TASK PROMPT:
Please copy out the lines word for word, starting with the line that contains "Where should I" and going on through the last line.

--- begin DATA IN THIS EXERCISE ---

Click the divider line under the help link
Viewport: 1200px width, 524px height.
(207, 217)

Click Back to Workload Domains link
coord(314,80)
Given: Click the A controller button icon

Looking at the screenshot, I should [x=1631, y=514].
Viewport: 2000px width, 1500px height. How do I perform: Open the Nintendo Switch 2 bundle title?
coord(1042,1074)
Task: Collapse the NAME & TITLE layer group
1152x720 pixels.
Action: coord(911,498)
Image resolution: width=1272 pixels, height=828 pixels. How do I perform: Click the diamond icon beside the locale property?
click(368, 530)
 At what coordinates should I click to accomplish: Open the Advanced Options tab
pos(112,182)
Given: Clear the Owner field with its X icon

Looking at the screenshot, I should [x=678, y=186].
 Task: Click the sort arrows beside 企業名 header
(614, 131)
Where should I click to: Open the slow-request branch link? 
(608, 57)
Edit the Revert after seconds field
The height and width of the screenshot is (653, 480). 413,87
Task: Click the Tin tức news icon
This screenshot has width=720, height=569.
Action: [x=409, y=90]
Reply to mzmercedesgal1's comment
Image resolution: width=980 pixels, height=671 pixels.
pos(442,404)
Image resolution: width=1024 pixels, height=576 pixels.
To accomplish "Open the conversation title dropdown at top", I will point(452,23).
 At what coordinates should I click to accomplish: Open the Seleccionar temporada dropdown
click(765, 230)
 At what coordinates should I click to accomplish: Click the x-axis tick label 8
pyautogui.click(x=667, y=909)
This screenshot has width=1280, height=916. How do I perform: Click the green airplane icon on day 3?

--- end DATA IN THIS EXERCISE ---

WRITTEN ANSWER:
Where should I click to: Open the slow-request branch link? 
(608, 57)
Edit the Revert after seconds field
The height and width of the screenshot is (653, 480). 413,87
Task: Click the Tin tức news icon
This screenshot has width=720, height=569.
Action: [x=409, y=90]
Reply to mzmercedesgal1's comment
Image resolution: width=980 pixels, height=671 pixels.
pos(442,404)
Image resolution: width=1024 pixels, height=576 pixels.
To accomplish "Open the conversation title dropdown at top", I will point(452,23).
 At what coordinates should I click to accomplish: Open the Seleccionar temporada dropdown
click(765, 230)
 At what coordinates should I click to accomplish: Click the x-axis tick label 8
pyautogui.click(x=667, y=909)
This screenshot has width=1280, height=916. How do I perform: Click the green airplane icon on day 3?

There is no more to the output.